The evaluation of forage production in both systems was carried out as follows: two forage cutting intervals (CI) were evaluated to 35 and 50 days, over a period of 105 and 100 days, respectively. For the frequency of 35 days, three harvests were made and for the frequency of 50 days, two harvests. The impact of the change from a 35-day CI to a 50-day CI on forage yield and quality was studied in a neighboring experiment with 4.5 ha of SPS (28,000 Leucaena plants ha⁻¹) and 0.5 ha of MMM following the same management as described for the larger area. Each area was divided into six paddocks and within each paddock; in order to evaluate the forage amount and utilization, two exclusion cages (2 × 1.5 m) were installed for the 35-day and 50-day CI treatments, respectively. On June, 16th 2012, the grass within the cages was cut to 15 cm height, while the leucaena was pruned to 50 cm, and all the residue generated was removed. From this date, the growing forage was cut at 35-day or 50-day intervals and the legume and grass material were separated. The legume was separated into edible forage (leaves and stems less than 5 mm in diameter) and non-edible woody stems. For both legume and grass, three samples were taken from each exclusion area and the fresh weight recorded. After obtaining fresh weight, approximately 300 g of this fresh matter was oven dried at 65 °C until reaching constant weight to determine dry matter.
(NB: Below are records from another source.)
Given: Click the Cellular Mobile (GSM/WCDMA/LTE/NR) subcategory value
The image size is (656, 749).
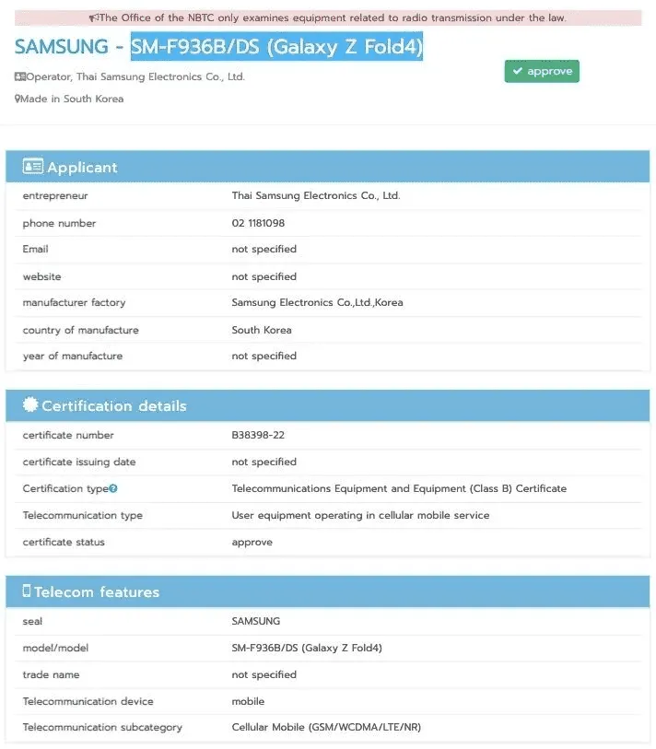Looking at the screenshot, I should click(x=326, y=727).
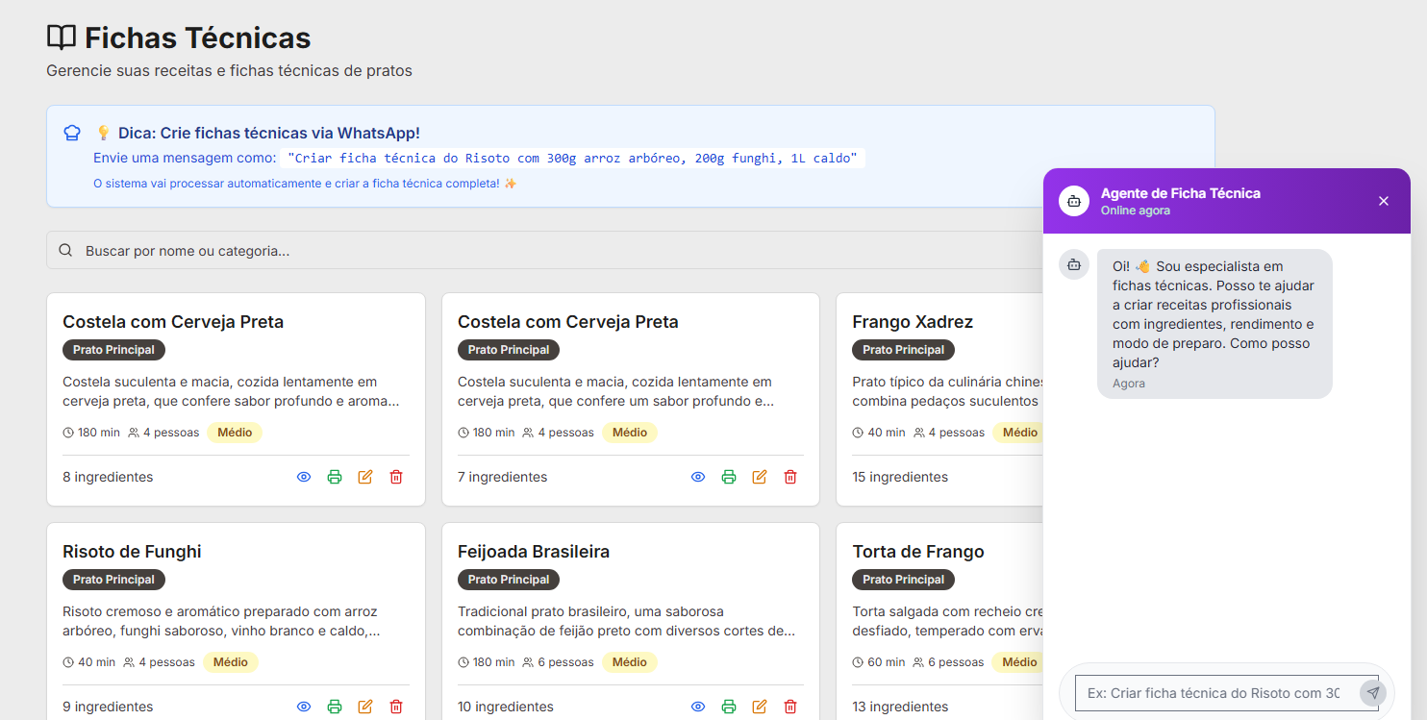Print the Feijoada Brasileira recipe
The width and height of the screenshot is (1427, 720).
pos(729,706)
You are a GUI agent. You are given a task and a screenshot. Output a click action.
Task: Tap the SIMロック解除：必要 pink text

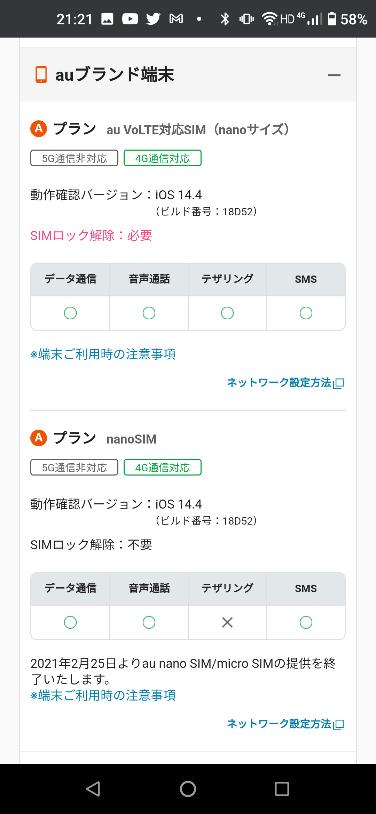pyautogui.click(x=91, y=236)
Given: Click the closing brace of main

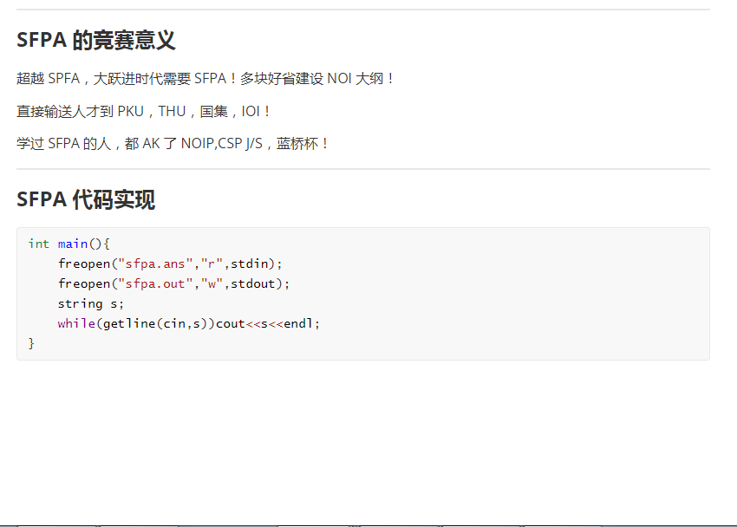Looking at the screenshot, I should (x=31, y=343).
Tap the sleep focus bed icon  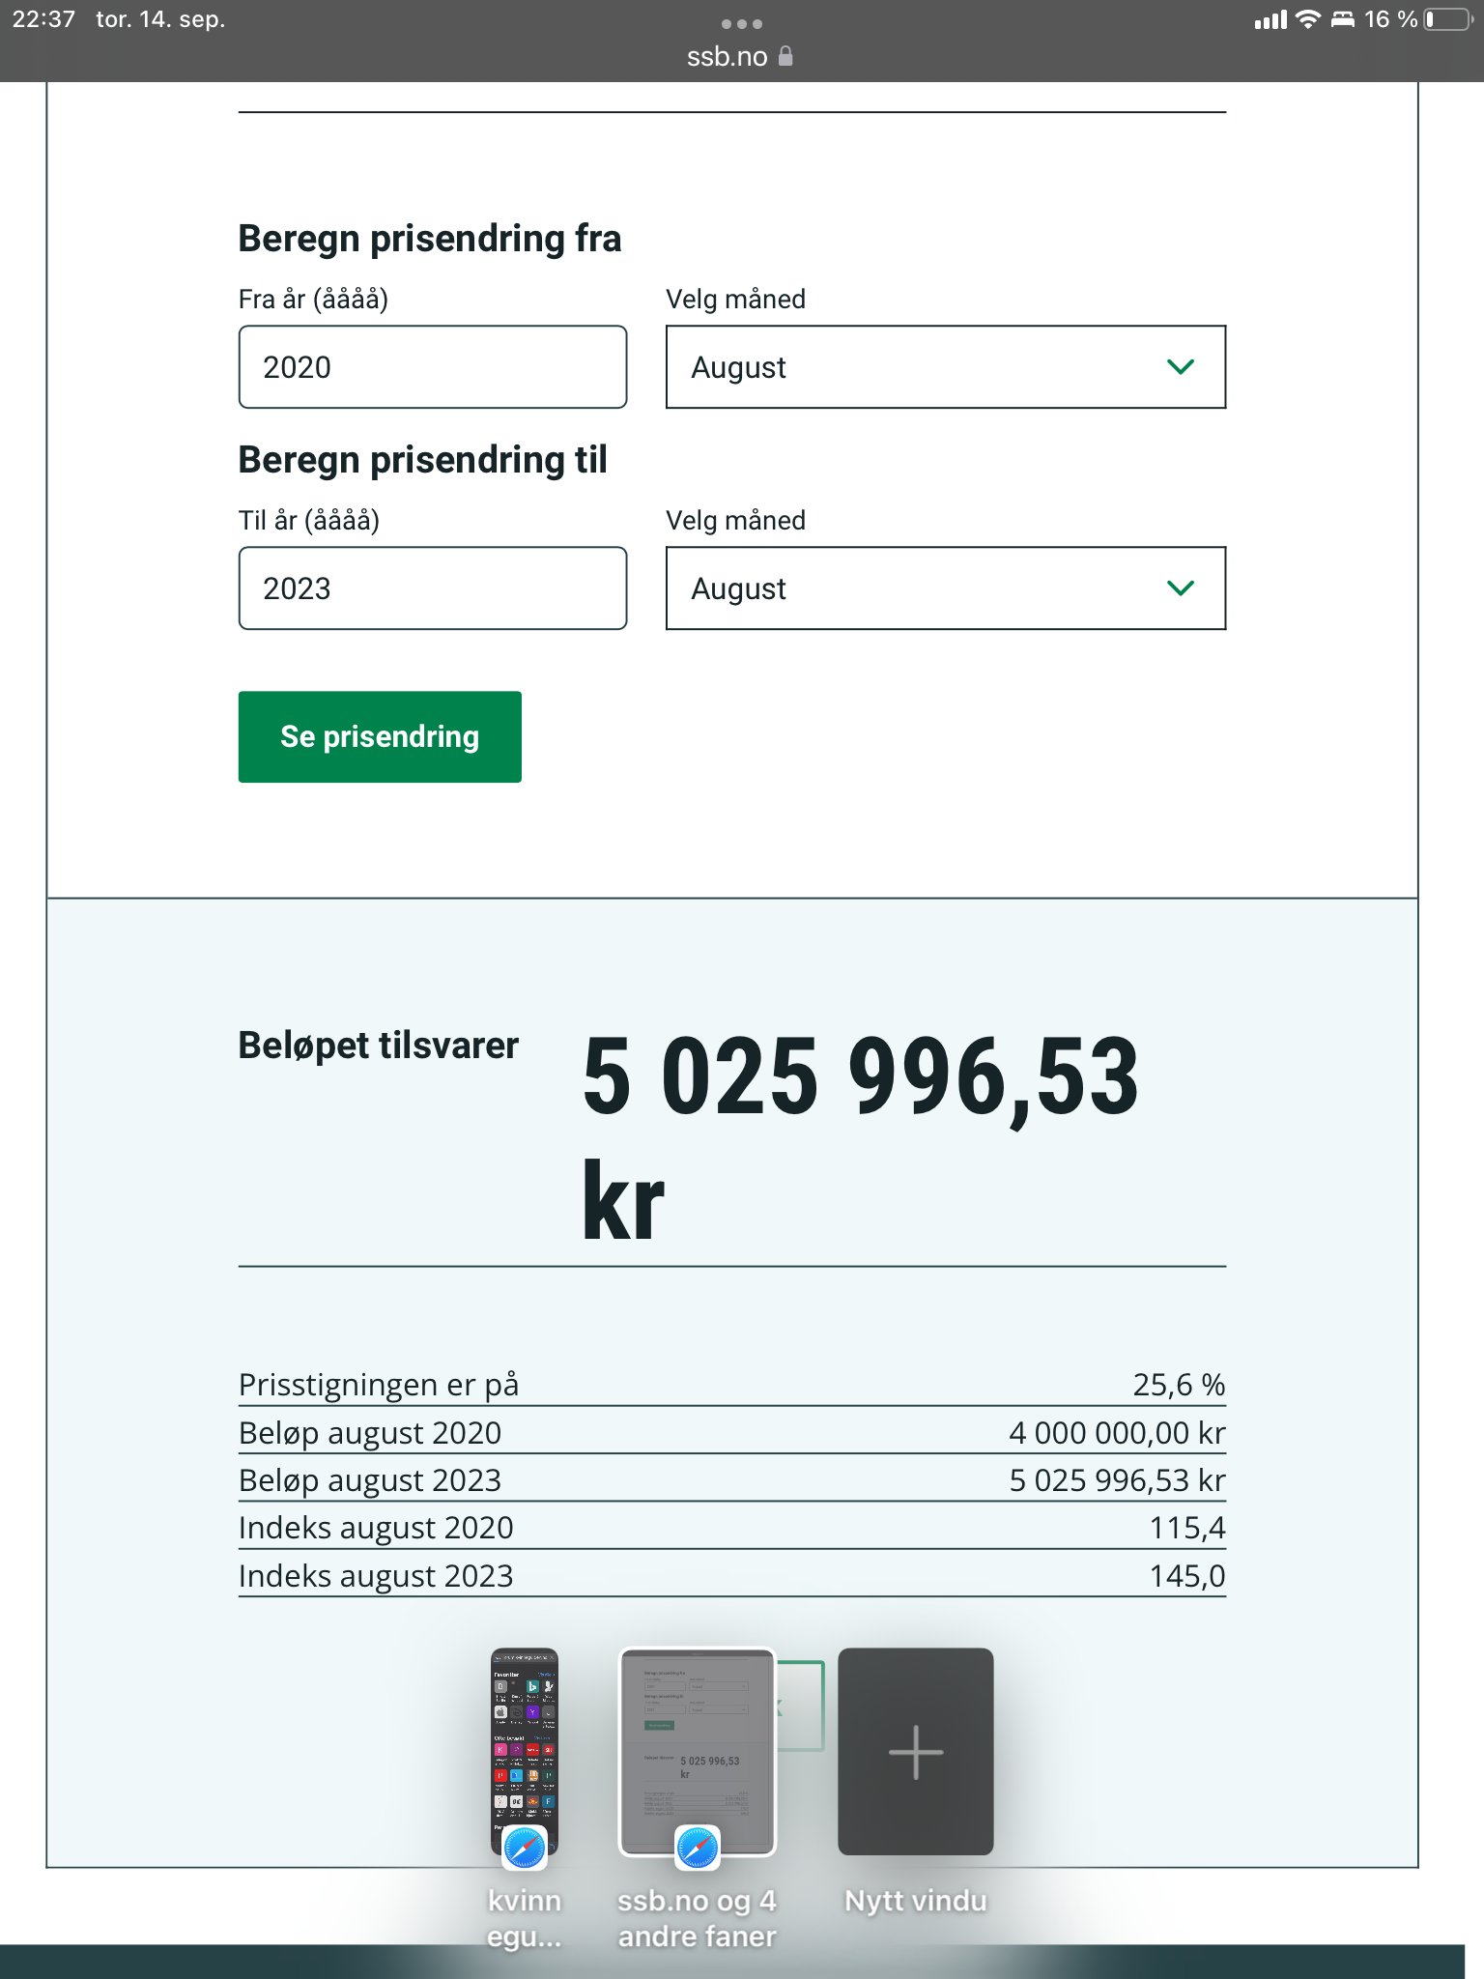[1343, 19]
2.3. Forage Chemical Composition

Samples of L. leucocephala and M. maximus were prepared and analyzed to determine the dry matter (DM) following the procedure described in [10]. Total N was determined with a CN-2000 series 3740 Leco (Leco Corporation) elemental analyzer, total nitrogen determination (crude protein % = Total N % × 6.25). Neutral detergent fiber (NDF) was determined in accordance with the method described by [11].

2.4. Fixation and Transfer of Atmospheric Nitrogen (N₂)

The contribution of biological nitrogen fixation (BNF) to the legume trees was assessed by the ¹⁵N natural abundance method [12]. Forage samples of L. leucocephala taken from the same cut material every 35 or 50 days were dried and finely milled (<200 mesh). The analysis of ¹⁵N natural abundance was performed with a Finnigan continuous-flow isotope-ratio mass spectrometer, model Delta Plus, in the “John Day Stable Isotope Laboratory” of Embrapa Agrobiologia, Seropédica, RJ, Brazil. The mass spectrometer releases a direct readout in δ¹⁵N units, and the software calculates this from the equation

δ¹⁵N (‰) = [(Rsample – Rstandard)/Rstandard ] × 1000

(1)

where R is the ratio of ¹⁵N/¹⁴N atoms in the sample and standard. The standard used is atmospheric nitrogen which is defined as 0.00‰. Secondary standards of known ¹⁵N abundance were used to calibrate the instrument.

The formula used to estimate the N derived from the air via BNF (%Ndfa) was applied [13]

%Ndfa = 100 (δ¹⁵N ref − δ¹⁵Nfixing plant)/(δ¹⁵Nref − B)

(2)

where δ¹⁵Nref is the value of δ¹⁵N from plant-available N obtained from a reference species that does not fix nitrogen.

δ¹⁵Nfixing plant is the value of δ¹⁵N from the legume, L. leucocephala. The B-value (i.e., the isotopic fractionation of ¹⁵N between aerial and belowground tissues) was determined by growing plants of L. leucocephala in N-free culture.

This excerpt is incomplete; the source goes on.